Aspergillus nidulans Project Information(also known as Emericella nidulans)
The Aspergillus nidulans sequence project is part of the Broad Institute's Fungal Genome Initiative. Its goal is to release a 10X genome sequence coverage for Aspergillus nidulans, strain FGSC A4.
Our specific aims are as follows:
- Generate and assemble sequence reads yielding 10X coverage of the Aspergillus nidulans genome through whole genome shotgun sequencing.
- Generate and incorporate BAC and Fosmid end sequences into the genome assembly to provide a paired-end long link information.
- Integrate the genomic sequence with existing physical and genetic map information.
- Perform automated annotation of the sequence assembly.
- Distribute the sequence assembly and results of our annotation and analysis through a freely accessible, public web server at Broad and by deposition of the sequence assembly in GenBank.
Monsanto is collaborating in this effort by contributing their assembly, which represents ~3X genomic coverage, to the public. These data consist of 16,144 contigs that cover 29,123,109 bp.
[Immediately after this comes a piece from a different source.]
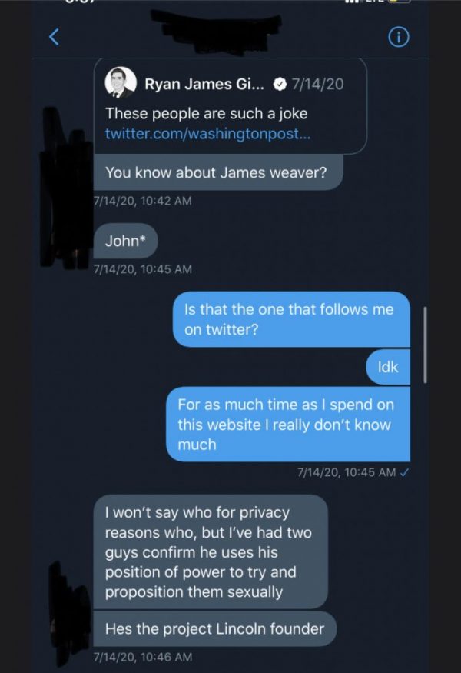Tap 'For as much time as I spend' bubble
Viewport: 461px width, 673px height.
[289, 424]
Broad Institute produced additional whole genome shotgun sequence from 4kb & 10kb plasmids, 40kb Fosmids and 110kb BACs and assembled these data together with Monsanto's reads. The genomic DNA was provided by Berl R. Oakley at the Ohio State University. The BAC library was provided by Ralph Dean at North Carolina State University and is available at Clemson University Genomics Institute (https://www.genome.clemson.edu/orders/). The resulting 13X assembly was made public March 2003, and the results of automated genome annotation will be made public in the spring 2003 releases. We overshot our sequence goal due to the coincidence with the switch to our new 3730 sequencing machines.
In response to requests from the Aspergillus Genome Research Policy Committee (AGRPC), the National Institute of Allergy and Infectious Diseases funded the Pathogen Functional Genome Resource Center (PFGRC) to incorporate existing expression data into the Aspergillus nidulans genome annotation to improve gene calls and microarray design. PFGRC co-directors Scott Peterson and Robert Fleischmann, TIGR scientists Jennifer Wortman, Qiang(Charlie)Sun, Michael Holmes and visiting scientist Fangfang Pan (University of Georgia) participated in annotation improvement and oligo design. Gustavo Goldmann (Universidade de Sao Paulo) and Christophe d'Enfert (Institut Pasteur) furnished cDNA sequence information. Michelle Momany(AGRPC Chair, UGA) coordinated community input. The probe sequences have been mapped as features to the A. nidulans assembly. A file containing the sequences and the loci from which they were derived is available here.
The Eli and Edythe L. Broad Institute is a partnership among MIT, Harvard and affiliated hospitals and the Whitehead Institute for Biomedical Research. Its mission is to create the tools for genomic medicine and make them freely available to the world and to pioneer their application to the study and treatment of disease.
Questions about the project should be directed to firstname.lastname@example.org.
A. nidulans mutants. Courtesy of Ron Morris, University of Medicine and Dentistry of NJ
Aspergillus nidulans is one of the critical fungal systems in genetics and cell biology. It is important because it is closely related to a large number of other Aspergillus species of industrial and medical significance - e.g., A. niger, A. oryzae, A. flavus, and A. fumigatus - and serves as a model for understanding many biological questions. Unlike these other Aspergilli, which are asexual, A. nidulans has a well-characterized, conventional genetic system. Genes from other Aspergilli as well as some genes from mammalian species can function in A. nidulans through DNA-mediated transformation.
A. nidulans is a particularly useful model organism for studies of cell biology and gene regulation. The initial work on the genetics of tubulin and microtubules was done in A. nidulans. Similarly, A. nidulans contributes to our understanding of mitosis and the intracellular functions of the mitotic motors kinesin and cytoplasmic dynein. Carbon and nitrogen regulation are also well studied. One useful consequence of these regulatory studies is the characterization and development of the alcA alcohol dehydrogenase regulatable promoter, which is induced by alcohol and repressed by glucose, as a useful tool to control gene expression.
A. nidulans is a member of the ascomycetes. It grows rapidly as a filamentous fungus on solid or in liquid media under a variety of nutritional conditions. A. nidulans is homothallic, which means that any two strains can be mated directly. It is normally haploid, but can also be induced to grow as a heterokaryon or a vegetative diploid. It produces both asexual spores (conidia) and sexual spores (ascospores). It also undergoes development to produce at least nine different cell types.
The size of the A. nidulans genome is approximately 31 Mb. It has 8 well-marked chromosomes containing an estimated 11,000-12,000 genes. About 900 genes have been identified in A. nidulans by conventional matings, 432 have been mapped to locus, and 254 are cloned and sequenced.